Esa noche, sin embargo, antes de irse a sus habitaciones para preparar el
feliz regreso a la capital, el Auditor de Finanzas, llamó la atención del grupo,
cuando catalogó de sospechosa la normalidad que reinaba en aquel sitio:
—Parece una paz artificial, como prestada o fuera de lugar. La gente
asiente, obedece, aplaude, casi ni habla. ¿Nadie escuchó ninguna crítica al
gobierno?
Los inspectores estaban obligados a recoger el estado de opinión de los
pobladores con relación a cualquier tema de actualidad.
—Yo escuché algunos comentarios referentes al Cruce Bovino-Porcino-Caballar
—dijo el Defensor del Medio Ambiente.
—¿Cómo cuáles? —preguntó el Inspector General.
—Por ejemplo, que cuando se pusiera en práctica tan extraordinaria genética,
iba a haber tanta carne combinada, que nadie iba a saber qué hacer con ella.
—Estupendo comentario ése.

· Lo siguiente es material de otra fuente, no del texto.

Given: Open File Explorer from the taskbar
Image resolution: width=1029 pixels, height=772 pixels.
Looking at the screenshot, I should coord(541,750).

Anótalo como anécdota curiosa.
—Yo también oí decir a un grupo que gracias a las infusiones, habían
bajado de peso, propinándole una derrota al flagelo de la obesidad— señaló el Encargado
de Agropecuaria—; pero uno de ellos afirmó que el pueblo se estaba muriendo de
hambre.
Hubo un pequeño desconcierto en los miembros de la comisión. Lo peligroso
no era que la gente tuviera hambre, sino que alguien se atreviera a decirlo.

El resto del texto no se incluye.